Dan Thies from SEO Research Labs and a guest author at my blog. He does some pitching, as he calls it, "SEO Fast Start" is his book. Search Engine Marketing Business Kit, SitePoint.com will publish it soon. His company does great keyword research, advanced SEO/SEM coaching. Keyword modifiers, i.e. the tail end of keywords, half of search terms are 3 words or more. When it comes to the longer searches, you can easily rank for those organically, so do some keyword research. He showed a slide of words highlighted next to a term he plugged into keyword tracking tool. 8,539 for "web hosting" and an additional 12,281 with modifiers and thats just the top 30. The tail is bigger then the head. Assessing relevance, he gets the count of searches on a term, and then they go through and assign percentages to see if its relevant and then use a multiplier to give a "score". Keyword Density - ranks.nl.
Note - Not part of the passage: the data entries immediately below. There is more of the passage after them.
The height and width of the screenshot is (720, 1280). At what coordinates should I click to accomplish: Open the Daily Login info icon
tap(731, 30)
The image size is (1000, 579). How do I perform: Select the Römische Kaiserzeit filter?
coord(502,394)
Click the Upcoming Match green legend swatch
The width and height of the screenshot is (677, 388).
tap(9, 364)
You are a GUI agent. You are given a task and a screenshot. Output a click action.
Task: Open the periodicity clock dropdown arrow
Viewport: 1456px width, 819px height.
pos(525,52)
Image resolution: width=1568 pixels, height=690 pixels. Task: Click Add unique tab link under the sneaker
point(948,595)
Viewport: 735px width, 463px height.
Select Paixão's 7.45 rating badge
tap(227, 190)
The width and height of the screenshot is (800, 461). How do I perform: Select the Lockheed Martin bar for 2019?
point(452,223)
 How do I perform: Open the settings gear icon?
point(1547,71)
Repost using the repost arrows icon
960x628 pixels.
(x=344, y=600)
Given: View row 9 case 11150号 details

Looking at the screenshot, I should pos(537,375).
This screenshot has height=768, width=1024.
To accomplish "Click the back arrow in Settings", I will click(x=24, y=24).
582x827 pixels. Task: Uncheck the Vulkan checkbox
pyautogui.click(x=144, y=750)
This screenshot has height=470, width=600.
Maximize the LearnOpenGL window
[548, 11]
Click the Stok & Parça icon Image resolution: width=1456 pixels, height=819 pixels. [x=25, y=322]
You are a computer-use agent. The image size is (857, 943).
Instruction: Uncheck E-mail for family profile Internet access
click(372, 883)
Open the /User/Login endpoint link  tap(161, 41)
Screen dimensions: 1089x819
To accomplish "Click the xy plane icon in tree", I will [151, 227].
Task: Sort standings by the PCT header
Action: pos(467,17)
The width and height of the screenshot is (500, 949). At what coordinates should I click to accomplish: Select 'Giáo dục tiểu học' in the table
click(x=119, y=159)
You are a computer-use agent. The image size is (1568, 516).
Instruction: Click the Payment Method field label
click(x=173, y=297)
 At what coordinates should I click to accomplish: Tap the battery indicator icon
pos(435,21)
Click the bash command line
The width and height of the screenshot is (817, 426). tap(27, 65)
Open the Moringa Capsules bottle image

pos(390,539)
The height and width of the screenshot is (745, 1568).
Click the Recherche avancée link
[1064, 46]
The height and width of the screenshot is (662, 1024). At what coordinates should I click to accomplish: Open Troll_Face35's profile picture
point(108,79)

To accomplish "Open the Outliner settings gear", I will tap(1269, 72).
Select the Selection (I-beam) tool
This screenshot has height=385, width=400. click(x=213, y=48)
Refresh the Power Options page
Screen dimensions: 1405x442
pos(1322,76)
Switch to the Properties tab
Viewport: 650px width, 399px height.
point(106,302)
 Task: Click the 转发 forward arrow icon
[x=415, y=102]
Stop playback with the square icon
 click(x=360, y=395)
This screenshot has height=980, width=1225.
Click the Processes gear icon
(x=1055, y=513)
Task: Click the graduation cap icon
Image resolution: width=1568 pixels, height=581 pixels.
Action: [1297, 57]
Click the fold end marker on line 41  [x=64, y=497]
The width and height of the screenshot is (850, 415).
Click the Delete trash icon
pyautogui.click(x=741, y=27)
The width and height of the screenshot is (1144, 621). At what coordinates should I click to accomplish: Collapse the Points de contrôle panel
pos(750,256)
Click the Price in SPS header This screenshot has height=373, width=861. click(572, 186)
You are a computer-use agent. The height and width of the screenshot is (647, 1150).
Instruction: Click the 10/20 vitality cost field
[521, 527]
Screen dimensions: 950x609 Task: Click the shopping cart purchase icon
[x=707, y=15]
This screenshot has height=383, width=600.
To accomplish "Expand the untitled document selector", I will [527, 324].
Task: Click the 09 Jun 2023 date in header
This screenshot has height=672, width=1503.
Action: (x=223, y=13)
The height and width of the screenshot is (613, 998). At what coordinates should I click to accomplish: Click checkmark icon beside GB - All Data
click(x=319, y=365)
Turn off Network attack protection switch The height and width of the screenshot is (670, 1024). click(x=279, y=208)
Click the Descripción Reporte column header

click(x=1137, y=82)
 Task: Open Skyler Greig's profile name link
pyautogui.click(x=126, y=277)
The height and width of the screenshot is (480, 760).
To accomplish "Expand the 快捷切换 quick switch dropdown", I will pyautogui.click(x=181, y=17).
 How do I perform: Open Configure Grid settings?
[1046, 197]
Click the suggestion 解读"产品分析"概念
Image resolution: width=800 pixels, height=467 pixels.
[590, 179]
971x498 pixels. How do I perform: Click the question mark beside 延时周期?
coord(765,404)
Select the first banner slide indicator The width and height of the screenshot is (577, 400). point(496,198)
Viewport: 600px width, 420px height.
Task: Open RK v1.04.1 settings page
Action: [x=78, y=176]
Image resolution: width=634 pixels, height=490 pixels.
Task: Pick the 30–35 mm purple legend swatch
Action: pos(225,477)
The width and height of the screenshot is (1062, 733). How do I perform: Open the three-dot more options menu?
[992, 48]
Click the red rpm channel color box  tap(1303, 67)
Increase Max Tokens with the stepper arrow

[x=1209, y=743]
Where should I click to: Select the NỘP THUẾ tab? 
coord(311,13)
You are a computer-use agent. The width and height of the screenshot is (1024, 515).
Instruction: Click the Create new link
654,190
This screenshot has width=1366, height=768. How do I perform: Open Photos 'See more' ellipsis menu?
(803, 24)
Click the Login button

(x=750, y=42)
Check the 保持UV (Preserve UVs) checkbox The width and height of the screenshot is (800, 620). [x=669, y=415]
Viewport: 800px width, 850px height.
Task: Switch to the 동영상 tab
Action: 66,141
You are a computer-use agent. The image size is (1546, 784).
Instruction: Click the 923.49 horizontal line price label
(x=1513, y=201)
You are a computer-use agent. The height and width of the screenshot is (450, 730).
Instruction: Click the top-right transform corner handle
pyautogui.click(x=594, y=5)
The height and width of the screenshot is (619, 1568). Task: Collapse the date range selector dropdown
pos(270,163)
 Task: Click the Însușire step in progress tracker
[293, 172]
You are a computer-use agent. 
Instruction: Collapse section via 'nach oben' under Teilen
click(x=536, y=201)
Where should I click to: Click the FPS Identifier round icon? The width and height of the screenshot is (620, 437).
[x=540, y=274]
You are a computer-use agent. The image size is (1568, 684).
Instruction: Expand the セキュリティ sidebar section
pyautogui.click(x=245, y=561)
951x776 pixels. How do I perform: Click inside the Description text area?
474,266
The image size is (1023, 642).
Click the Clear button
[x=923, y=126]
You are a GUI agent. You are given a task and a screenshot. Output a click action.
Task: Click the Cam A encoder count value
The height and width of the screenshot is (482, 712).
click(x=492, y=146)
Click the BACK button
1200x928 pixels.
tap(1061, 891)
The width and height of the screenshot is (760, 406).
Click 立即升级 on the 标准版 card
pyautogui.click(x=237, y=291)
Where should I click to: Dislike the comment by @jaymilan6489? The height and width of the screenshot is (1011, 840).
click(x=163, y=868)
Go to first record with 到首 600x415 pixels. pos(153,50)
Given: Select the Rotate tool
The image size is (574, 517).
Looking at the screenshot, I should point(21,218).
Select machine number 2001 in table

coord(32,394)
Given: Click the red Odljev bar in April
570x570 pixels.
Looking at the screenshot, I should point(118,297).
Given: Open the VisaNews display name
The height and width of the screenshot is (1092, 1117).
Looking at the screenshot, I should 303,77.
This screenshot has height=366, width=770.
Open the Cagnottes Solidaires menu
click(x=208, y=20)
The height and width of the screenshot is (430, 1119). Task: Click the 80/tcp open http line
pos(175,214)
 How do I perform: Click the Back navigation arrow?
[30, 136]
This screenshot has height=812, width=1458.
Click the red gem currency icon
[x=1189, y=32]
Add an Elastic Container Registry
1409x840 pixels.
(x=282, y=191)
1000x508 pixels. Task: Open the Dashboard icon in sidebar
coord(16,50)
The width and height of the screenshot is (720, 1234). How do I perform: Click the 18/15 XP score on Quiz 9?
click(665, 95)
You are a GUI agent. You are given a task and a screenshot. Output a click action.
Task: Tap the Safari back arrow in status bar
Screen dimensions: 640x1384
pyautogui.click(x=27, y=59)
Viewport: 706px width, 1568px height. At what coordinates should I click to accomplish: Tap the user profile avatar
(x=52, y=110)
Then he mentions Dr. Garcia (Orion) for the second time, and discusses the EF Ratio (see the search algorithms research and development session, I explain it all pretty well there, I think). He then goes into term frequency, which I also summarized in that other session. Then c-index review, same deal, in my summary. STAT (Search Term Analysis Toolkit), keyword density analyzer, relevance assessment tool, keyword modifier and more too come with this tool.
Ren Warmuz from Trillian was next up, keyworddiscover.com is an advanced keyword research tool. NeedMoreBeer.com was the case study site he used. He typed in the term "beer" into the tool and it came up with over 7,000 unique beer related terms, and it shows the # of searches per term. Then you can cross relate the terms to a specific page, to see if you are organically optimized for a term. They also have an advanced "related search terms" function; type in related shoes, you get things like "sneakers" and even "socks." Once you got the keywords, you can do keyword analysis & KEI, it shows searches, occurrences, KEI and predicted daily traffic. Then he moves on to the seasonal trends page, where it shows you a graph of the ups and downs of a keyword like "valentines day" (funny; I am writing what he will say, before he says it, why? because I saw it before. well, I find it funny and it makes it easier to report on). They also have a spelling mistakes function; misspellings and typos. They took this one step further and added advanced phonetic algorithms that do sorts of soundex matches (I believe). KeywordDiscovery has an API as well and its sold on a monthly subscription. They have added language support in spanish, german, italian, french, dutch, swedish and english. He claims everyone uses the free tools, but not the paid ones, so to be competitive you need to pay. :)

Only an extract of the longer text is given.